Nell’aprile del 2010 è stato annunciato il nuovo piano strategico del gruppo, che è peraltro pieno di indicazioni finanziarie, ma non da alcuna notizia sui temi dell’occupazione. E’ in corso peraltro, una delicata trattativa con il sindacato che non sappiamo come andrà a finire. Per quello che si sa al momento, nei prossimi anni l’occupazione nel settore dovrebbe diminuire ancora in Italia di almeno circa 2500 unità: si tratta di decisioni già sostanzialmente prese –chiusura di Termini Imerese, riduzione organici a Cassino e a Pomigliano.
Ora la società annuncia a sorpresa un forte aumento entro il 2014 dei livelli produttivi nel nostro paese sino a 1.400.000 unità e nuovi investimenti per 20 miliardi di euro –si tratta certamente, per alcuni aspetti, di una bella notizia.

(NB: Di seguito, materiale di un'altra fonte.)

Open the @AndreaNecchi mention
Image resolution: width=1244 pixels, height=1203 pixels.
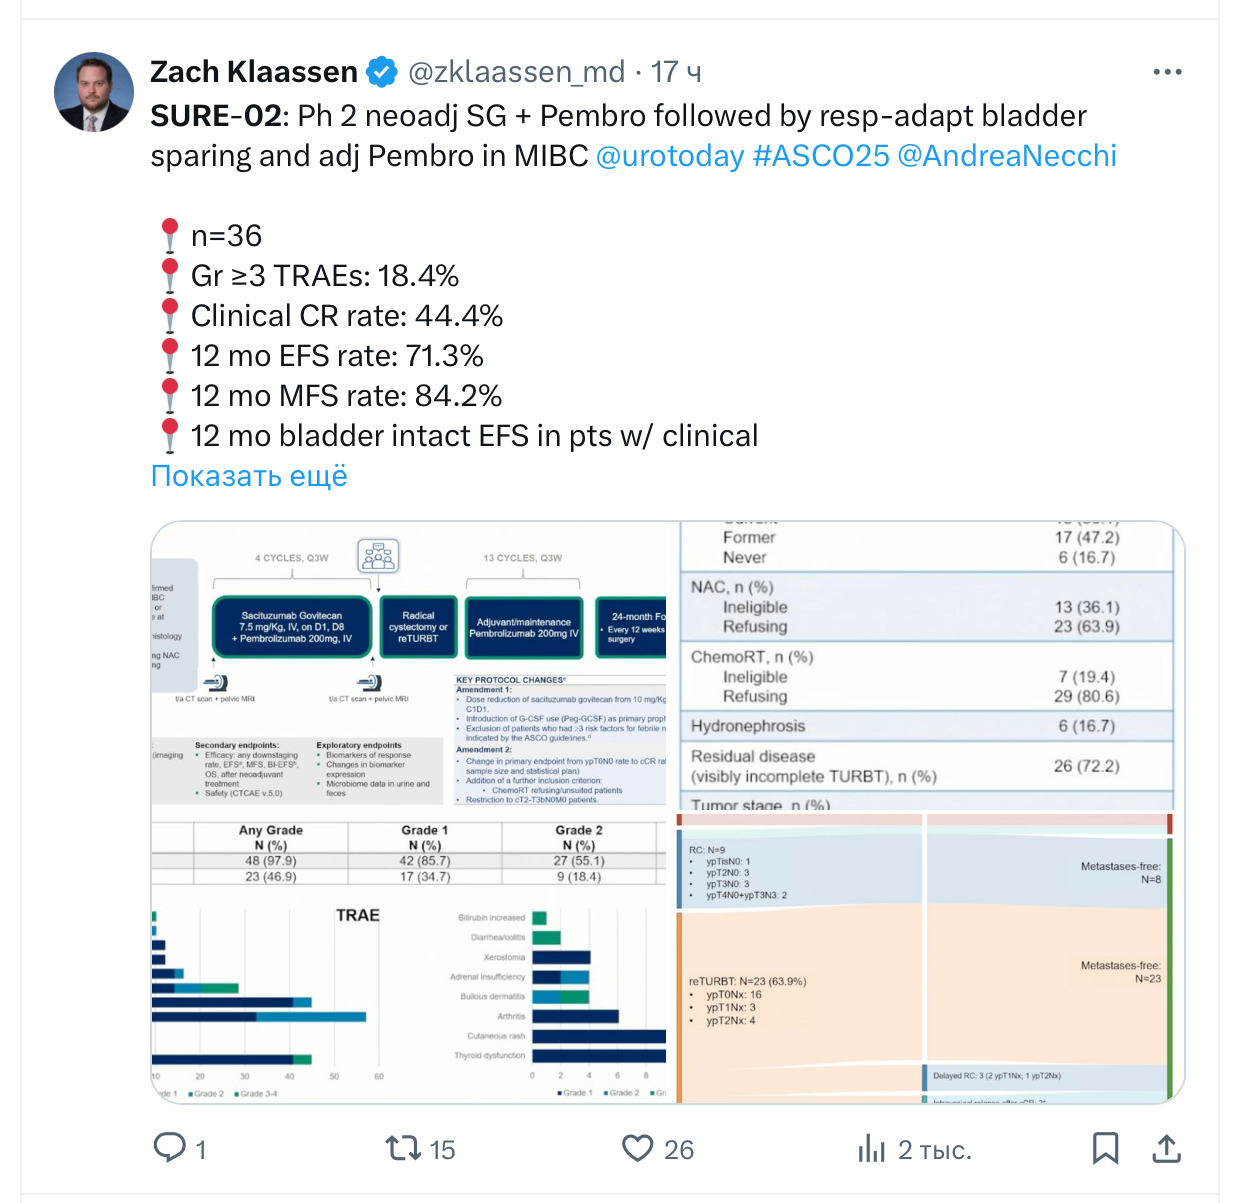coord(1007,156)
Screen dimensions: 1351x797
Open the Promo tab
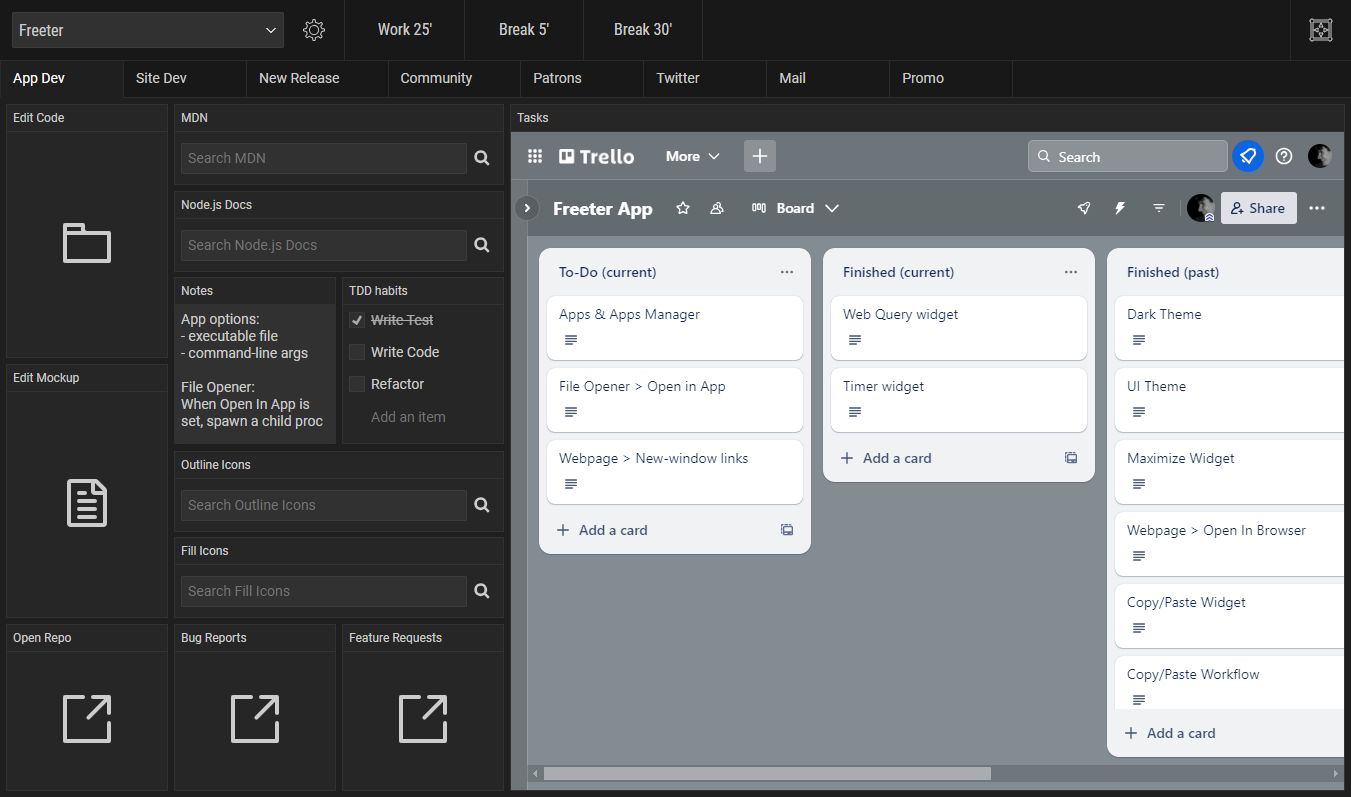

Tali piani dovrebbero servire forse a stabilizzare la situazione dell’occupazione nel medio termine, ma nel frattempo la realtà del 2010 e anche di almeno una parte del 2011 sarà costituita da un rilevante livello di sofferenze ulteriori; oltre ai cali di occupazione già annunciati, si registrerà una cassa integrazione estesa, in relazione al cattivo andamento del mercato nazionale.
In termini generali, bisogna considerare che il rapporto tra la Fiat e l’Italia tende a farsi comunque sempre meno privilegiato. Già prima dell’ingresso nella Chrysler, il primo mercato e il primo centro produttivo era diventato il Brasile, con 750.000 vetture prodotte e con prospettive di crescita molto importanti; c’è poi la Polonia, con circa 630.000 vetture; ora si registrano, oltre all’ingresso nella Chrysler, il varo dell’iniziativa in Russia con 500.000 auto potenziali, l’avvio dell’attività in Serbia, nonché i nuovi impianti in Turchia, in Cina, in India.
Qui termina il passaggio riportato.